Neon Fascism and the Cult of Heroic Failure
After Brexit, and the weird fissures of Empire Loyalism it has laid open, not only is the sense of a unified coherent ‘Britain’ now just laughable, but the idea of a unified coherent British ‘people’ is implausible. So the constant evocation of “the people” as a force is an immeasurably stupid one.
But increasingly “the People” are held aloft as a talisman, a mythical force which must be obeyed. It’s an idea that’s evoked by some of the most deceitful elite forces that have been working in a clandestine fashion for several years now, and all in the name of democracy. And whilst Cambridge Analytica, Aaron Banks and Richard Cook & Co smoothed the deal with cash and data, another element emerged in the zeitgeist of populism and protest. From “Crush the Saboteurs” to “Enemies of the People” a darker undercurrent of threat has bubbled away.
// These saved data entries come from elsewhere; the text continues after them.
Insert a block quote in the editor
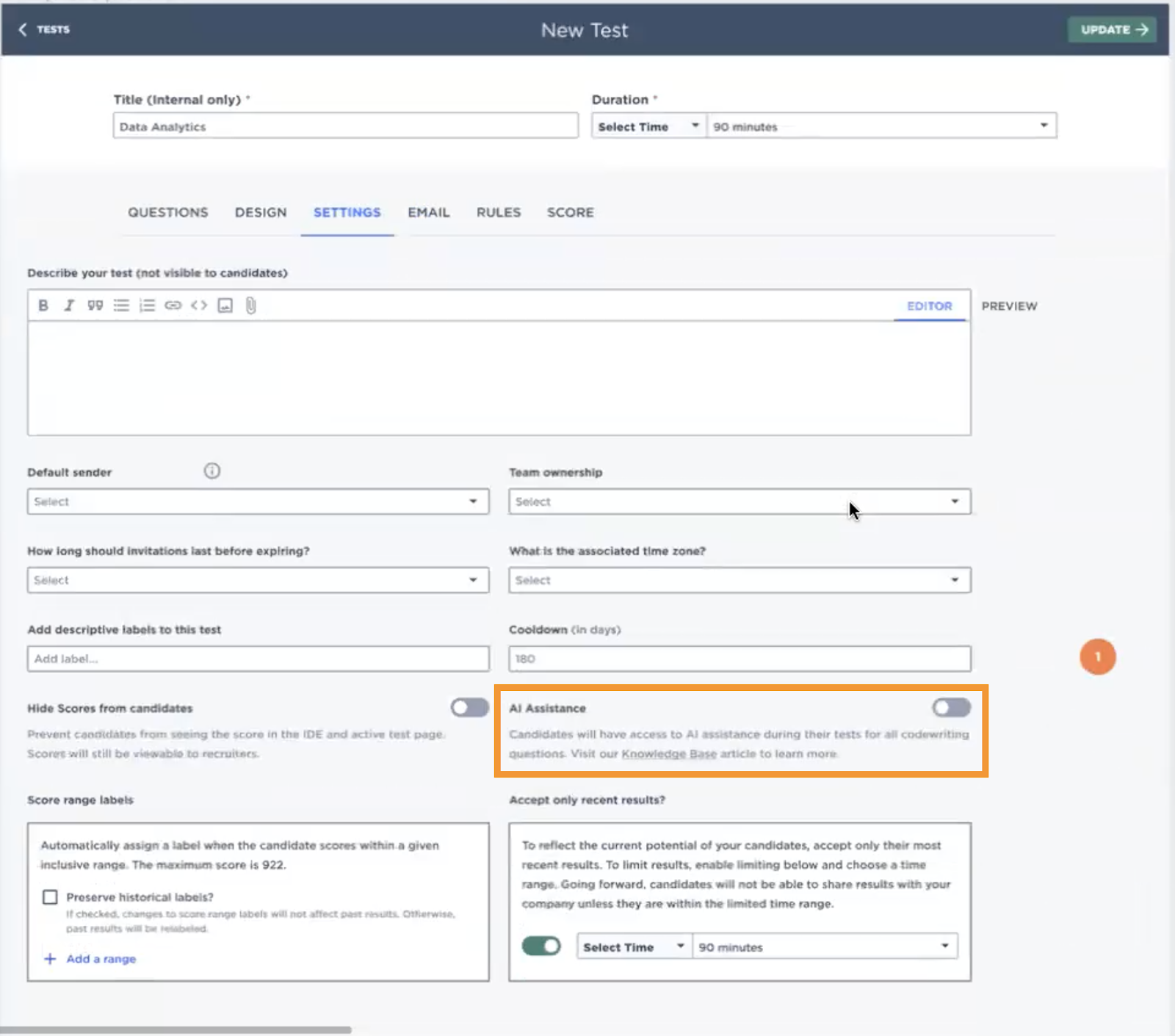Image resolution: width=1175 pixels, height=1036 pixels. click(95, 305)
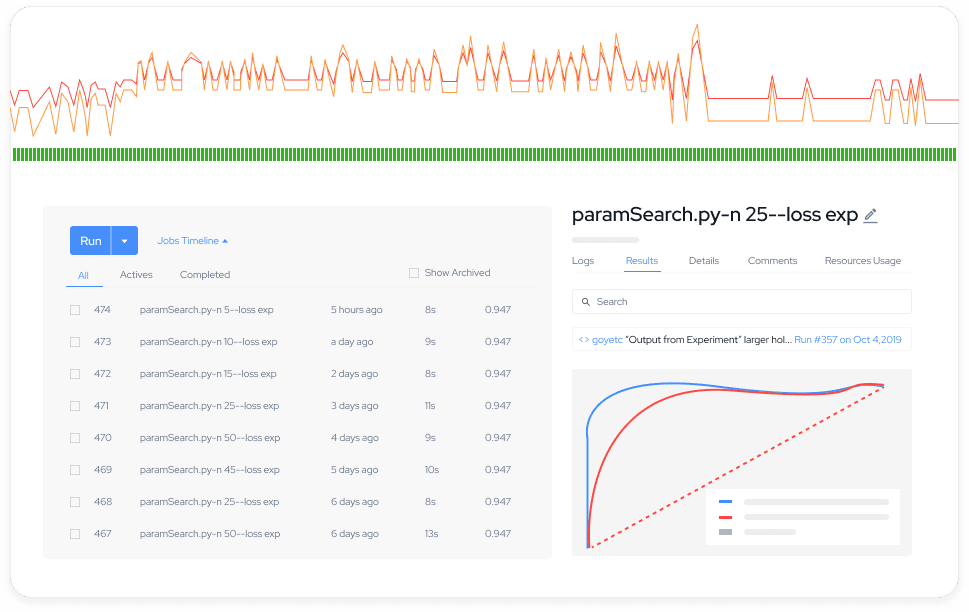Open job paramSearch.py-n 10--loss exp
The width and height of the screenshot is (969, 612).
(x=208, y=342)
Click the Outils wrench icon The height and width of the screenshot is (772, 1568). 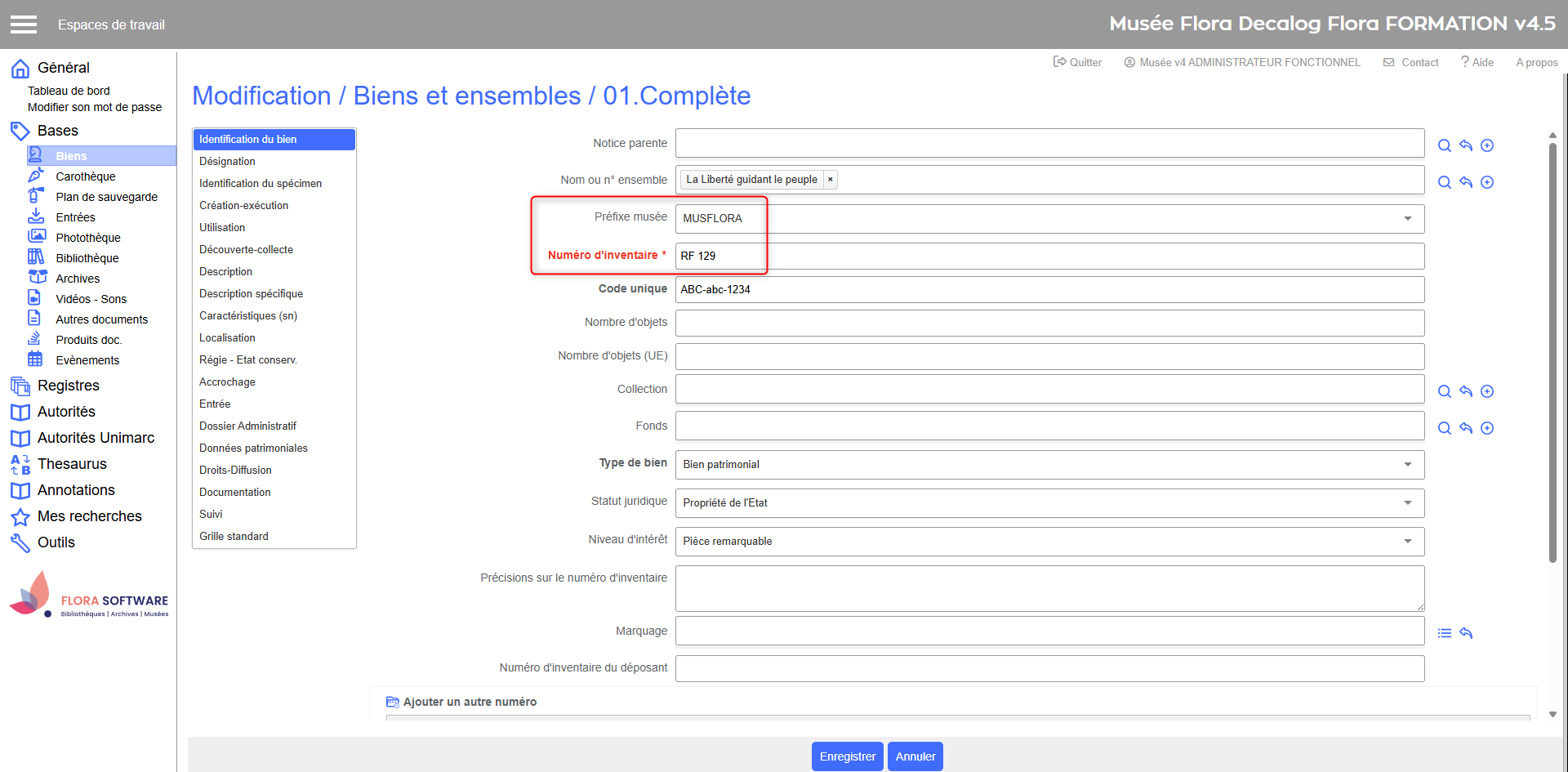click(x=20, y=542)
Most recently witnessed in the harassing of Owen Jones and Anna Soubry, the threat of violence has been a constant presence since 2016. From Thomas Mair to Thomas Robinson the threat of a new English fascism, with violence at its core has become visible for the first time. It veers from the genuinely threatening far-right of the EDL and its cultivated Islamophobia to the bores of aging UKIP pub-racists. But both are sanctioned and emboldened by the mainstreaming of views that only a few years ago would have been unthinkable.
A month before the referendum, Nigel Farage told the BBC that “it’s legitimate to say that if people feel they have lost control completely — and we have lost control… then violence is the next step.” The former UKIP leader boasted to a cheering audience at Southampton’s Concorde Club, he would personally “don khaki, pick up a rifle and head for the front lines.”
Whilst the image of Nigel on the front lines is fun, the forces he has unleashed are less humorous. A new element are the Brit versions of the Gilets Jaunes — badly translated across the Channel — Neon Fascists you could say. But given the flag emblazoned on the North West EDL’s back, I think its safe to say that the country he wants back is confusingly Britain, not England.
If Brexit looks like Trumpism it’s because Make America Great Again has an echo in Make England Great Again.
If England mirrors America it is because both have re-imagined themselves as countries threatened with (imminent) invasion.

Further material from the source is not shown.